Print these lines again without a single change.

Records for locating described items
****

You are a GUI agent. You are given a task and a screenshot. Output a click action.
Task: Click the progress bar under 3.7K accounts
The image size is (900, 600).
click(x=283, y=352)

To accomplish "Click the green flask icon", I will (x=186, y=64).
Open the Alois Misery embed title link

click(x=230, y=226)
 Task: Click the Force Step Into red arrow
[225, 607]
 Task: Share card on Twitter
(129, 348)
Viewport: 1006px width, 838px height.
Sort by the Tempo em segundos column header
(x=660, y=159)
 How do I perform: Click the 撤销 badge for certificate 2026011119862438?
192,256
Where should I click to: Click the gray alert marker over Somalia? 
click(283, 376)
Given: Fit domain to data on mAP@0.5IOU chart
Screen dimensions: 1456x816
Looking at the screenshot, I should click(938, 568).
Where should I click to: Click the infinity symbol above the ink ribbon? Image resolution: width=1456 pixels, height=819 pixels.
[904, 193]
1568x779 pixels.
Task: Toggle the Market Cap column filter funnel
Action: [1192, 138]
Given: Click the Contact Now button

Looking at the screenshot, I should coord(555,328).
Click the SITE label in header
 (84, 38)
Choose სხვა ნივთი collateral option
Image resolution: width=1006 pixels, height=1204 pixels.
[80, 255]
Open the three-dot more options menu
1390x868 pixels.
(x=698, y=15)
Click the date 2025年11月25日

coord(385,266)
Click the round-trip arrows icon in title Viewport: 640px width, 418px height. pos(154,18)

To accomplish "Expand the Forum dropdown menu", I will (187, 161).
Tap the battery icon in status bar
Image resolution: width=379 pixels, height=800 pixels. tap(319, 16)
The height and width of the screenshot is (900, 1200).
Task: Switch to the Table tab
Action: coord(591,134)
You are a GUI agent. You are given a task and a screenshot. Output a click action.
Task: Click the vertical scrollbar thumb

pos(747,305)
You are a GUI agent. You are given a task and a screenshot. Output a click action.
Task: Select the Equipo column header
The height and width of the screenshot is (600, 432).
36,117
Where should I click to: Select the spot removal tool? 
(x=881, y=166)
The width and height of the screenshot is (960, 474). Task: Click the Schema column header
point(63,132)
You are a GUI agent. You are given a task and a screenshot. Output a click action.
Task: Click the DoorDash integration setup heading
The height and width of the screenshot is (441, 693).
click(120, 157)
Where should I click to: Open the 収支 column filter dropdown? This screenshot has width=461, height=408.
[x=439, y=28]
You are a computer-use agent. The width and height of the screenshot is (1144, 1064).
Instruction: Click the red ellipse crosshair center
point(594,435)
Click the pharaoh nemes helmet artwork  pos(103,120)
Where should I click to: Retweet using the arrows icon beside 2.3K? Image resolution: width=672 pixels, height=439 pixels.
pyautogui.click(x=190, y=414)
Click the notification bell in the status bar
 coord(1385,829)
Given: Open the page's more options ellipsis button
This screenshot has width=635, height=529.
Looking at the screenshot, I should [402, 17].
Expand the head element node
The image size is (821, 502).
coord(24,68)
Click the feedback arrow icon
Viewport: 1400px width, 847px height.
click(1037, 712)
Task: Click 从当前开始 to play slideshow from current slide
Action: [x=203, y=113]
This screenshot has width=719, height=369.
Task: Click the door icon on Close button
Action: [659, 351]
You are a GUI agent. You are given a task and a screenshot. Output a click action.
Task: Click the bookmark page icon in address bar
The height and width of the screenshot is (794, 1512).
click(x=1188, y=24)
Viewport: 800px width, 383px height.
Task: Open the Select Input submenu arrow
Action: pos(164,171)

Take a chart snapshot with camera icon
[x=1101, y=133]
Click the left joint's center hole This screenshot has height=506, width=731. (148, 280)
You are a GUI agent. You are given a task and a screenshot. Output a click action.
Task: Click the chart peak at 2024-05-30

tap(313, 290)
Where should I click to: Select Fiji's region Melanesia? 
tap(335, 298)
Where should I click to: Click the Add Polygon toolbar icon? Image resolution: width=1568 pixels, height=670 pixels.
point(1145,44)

****

• [ANSWER BELOW]
You are a GUI agent. You are given a task and a screenshot. Output a click action.
Task: Click the progress bar under 3.7K accounts
The image size is (900, 600).
click(x=283, y=352)

To accomplish "Click the green flask icon", I will (x=186, y=64).
Open the Alois Misery embed title link

click(x=230, y=226)
 Task: Click the Force Step Into red arrow
[225, 607]
 Task: Share card on Twitter
(129, 348)
Viewport: 1006px width, 838px height.
Sort by the Tempo em segundos column header
(x=660, y=159)
 How do I perform: Click the 撤销 badge for certificate 2026011119862438?
192,256
Where should I click to: Click the gray alert marker over Somalia? 
click(283, 376)
Given: Fit domain to data on mAP@0.5IOU chart
Screen dimensions: 1456x816
Looking at the screenshot, I should click(938, 568).
Where should I click to: Click the infinity symbol above the ink ribbon? Image resolution: width=1456 pixels, height=819 pixels.
[904, 193]
1568x779 pixels.
Task: Toggle the Market Cap column filter funnel
Action: [1192, 138]
Given: Click the Contact Now button

Looking at the screenshot, I should coord(555,328).
Click the SITE label in header
 (84, 38)
Choose სხვა ნივთი collateral option
Image resolution: width=1006 pixels, height=1204 pixels.
[80, 255]
Open the three-dot more options menu
1390x868 pixels.
(x=698, y=15)
Click the date 2025年11月25日

coord(385,266)
Click the round-trip arrows icon in title Viewport: 640px width, 418px height. pos(154,18)

To accomplish "Expand the Forum dropdown menu", I will (187, 161).
Tap the battery icon in status bar
Image resolution: width=379 pixels, height=800 pixels. tap(319, 16)
The height and width of the screenshot is (900, 1200).
Task: Switch to the Table tab
Action: coord(591,134)
You are a GUI agent. You are given a task and a screenshot. Output a click action.
Task: Click the vertical scrollbar thumb

pos(747,305)
You are a GUI agent. You are given a task and a screenshot. Output a click action.
Task: Select the Equipo column header
The height and width of the screenshot is (600, 432).
36,117
Where should I click to: Select the spot removal tool? 
(x=881, y=166)
The width and height of the screenshot is (960, 474). Task: Click the Schema column header
point(63,132)
You are a GUI agent. You are given a task and a screenshot. Output a click action.
Task: Click the DoorDash integration setup heading
The height and width of the screenshot is (441, 693).
click(120, 157)
Where should I click to: Open the 収支 column filter dropdown? This screenshot has width=461, height=408.
[x=439, y=28]
You are a computer-use agent. The width and height of the screenshot is (1144, 1064).
Instruction: Click the red ellipse crosshair center
point(594,435)
Click the pharaoh nemes helmet artwork  pos(103,120)
Where should I click to: Retweet using the arrows icon beside 2.3K? Image resolution: width=672 pixels, height=439 pixels.
pyautogui.click(x=190, y=414)
Click the notification bell in the status bar
 coord(1385,829)
Given: Open the page's more options ellipsis button
This screenshot has width=635, height=529.
Looking at the screenshot, I should [402, 17].
Expand the head element node
The image size is (821, 502).
coord(24,68)
Click the feedback arrow icon
Viewport: 1400px width, 847px height.
click(1037, 712)
Task: Click 从当前开始 to play slideshow from current slide
Action: [x=203, y=113]
This screenshot has width=719, height=369.
Task: Click the door icon on Close button
Action: [659, 351]
You are a GUI agent. You are given a task and a screenshot. Output a click action.
Task: Click the bookmark page icon in address bar
The height and width of the screenshot is (794, 1512).
click(x=1188, y=24)
Viewport: 800px width, 383px height.
Task: Open the Select Input submenu arrow
Action: pos(164,171)

Take a chart snapshot with camera icon
[x=1101, y=133]
Click the left joint's center hole This screenshot has height=506, width=731. (148, 280)
You are a GUI agent. You are given a task and a screenshot. Output a click action.
Task: Click the chart peak at 2024-05-30

tap(313, 290)
Where should I click to: Select Fiji's region Melanesia? 
tap(335, 298)
Where should I click to: Click the Add Polygon toolbar icon? Image resolution: width=1568 pixels, height=670 pixels.
point(1145,44)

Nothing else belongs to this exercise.